The novels Neuromancer (1984), Count Zero (1986), and Mona Lisa Overdrive (1988) (collectively known as the Sprawl trilogy) take place in this environment, as well as the short stories "Johnny Mnemonic", "New Rose Hotel" and "Burning Chrome".

[edit] Characteristics

The Sprawl arose due to increasing urbanization on the eastern USA coast, and by the time of the novels it is one immense city, mostly covered by geodesic domes that always seem to be leaking. Due to these domes, the Sprawl is virtually a world of its own, complete with its own climate, and lacking a real day-night cycle. Instead it has an endless grey day, where the actors change but the play stays the same. The Sprawl holds enclaves where the rich live, but the majority of the supercity's population is quite poor. However, almost everyone in the Sprawl is using advanced technology on a daily basis. Millions of people are addicted to soap opera simstims: simulated stimuli being a technology that allows for the recording and playback of sensory input through neural interface. These shows are thus witnessed by the 'viewer' who essentially becomes one of the characters by experiencing the latter's senses. Many others spend hours in the matrix on a daily basis for work or pleasure. Indeed, for Sprawl inhabitants, technology is a commodity as mundane as air.

[edit] Comparative setting

The Sprawl is a typical example of a cyberpunk setting.
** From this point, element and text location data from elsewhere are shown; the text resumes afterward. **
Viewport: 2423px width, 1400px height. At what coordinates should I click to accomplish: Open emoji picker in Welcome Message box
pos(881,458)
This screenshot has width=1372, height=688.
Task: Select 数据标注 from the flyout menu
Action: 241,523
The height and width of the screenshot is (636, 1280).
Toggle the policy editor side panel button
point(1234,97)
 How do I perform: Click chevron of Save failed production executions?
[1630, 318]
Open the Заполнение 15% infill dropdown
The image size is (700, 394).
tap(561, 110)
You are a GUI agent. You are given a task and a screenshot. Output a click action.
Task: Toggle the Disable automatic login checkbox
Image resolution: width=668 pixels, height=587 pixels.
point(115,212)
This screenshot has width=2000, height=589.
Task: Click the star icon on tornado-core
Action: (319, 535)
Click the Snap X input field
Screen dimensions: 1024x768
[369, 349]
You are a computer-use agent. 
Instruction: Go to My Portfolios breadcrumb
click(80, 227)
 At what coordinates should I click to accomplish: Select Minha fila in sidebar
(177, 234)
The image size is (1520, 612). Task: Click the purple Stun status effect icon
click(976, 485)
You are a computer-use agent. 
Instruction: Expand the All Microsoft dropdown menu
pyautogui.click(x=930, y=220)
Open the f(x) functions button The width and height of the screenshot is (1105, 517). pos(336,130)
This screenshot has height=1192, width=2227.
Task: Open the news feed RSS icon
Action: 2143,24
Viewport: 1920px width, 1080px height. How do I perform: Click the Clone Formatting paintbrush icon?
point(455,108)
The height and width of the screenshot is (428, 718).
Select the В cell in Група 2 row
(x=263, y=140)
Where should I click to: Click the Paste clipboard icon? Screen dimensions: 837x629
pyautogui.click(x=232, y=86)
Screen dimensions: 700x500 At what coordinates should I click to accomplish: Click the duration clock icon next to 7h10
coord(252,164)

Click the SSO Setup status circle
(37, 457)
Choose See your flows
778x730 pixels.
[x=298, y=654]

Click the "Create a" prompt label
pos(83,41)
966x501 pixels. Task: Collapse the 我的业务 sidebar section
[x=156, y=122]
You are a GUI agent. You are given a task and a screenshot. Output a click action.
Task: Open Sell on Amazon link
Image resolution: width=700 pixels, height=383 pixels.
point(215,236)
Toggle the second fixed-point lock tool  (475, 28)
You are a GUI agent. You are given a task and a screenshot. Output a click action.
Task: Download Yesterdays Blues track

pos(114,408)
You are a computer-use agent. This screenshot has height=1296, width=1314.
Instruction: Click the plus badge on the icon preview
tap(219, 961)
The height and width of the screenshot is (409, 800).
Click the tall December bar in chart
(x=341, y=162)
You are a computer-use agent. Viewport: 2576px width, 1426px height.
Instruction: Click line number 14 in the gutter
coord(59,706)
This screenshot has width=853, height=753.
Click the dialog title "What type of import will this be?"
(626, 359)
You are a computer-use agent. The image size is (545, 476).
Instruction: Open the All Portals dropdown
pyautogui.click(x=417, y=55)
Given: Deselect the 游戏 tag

Related places visited in Gibson's fiction include Chiba City, a high-tech district near Tokyo, and Freeside, an orbital complex which includes the family estate of the rich Tessier-Ashpool clan, as well as the Rastafarian colony New Zion. A notable non-fictional precursor to The Sprawl is BosWash, the present-day group of metropolitan areas extending from Boston to Washington, DC. The Sprawl also bears relation to other fictional settings:

  • Coruscant, the capital of the Galactic Republic and later Empire in Star Wars. It is an ecumenopolis, a city which takes up an entire planet.
  • Trantor, capital of the galactic empire in Isaac Asimov's Foundation Series. With the exception of the Imperial Palace, the city is entirely enclosed in artificial domes. Because the planet has no rural areas, it is entirely dependent upon spaceships to bring-in food and remove waste. After the fall of the Empire, the survivors are forced to rip-up the steel floors to expose the fertile soil underneath for growing food.
  • Mega-City One in the Judge Dredd series.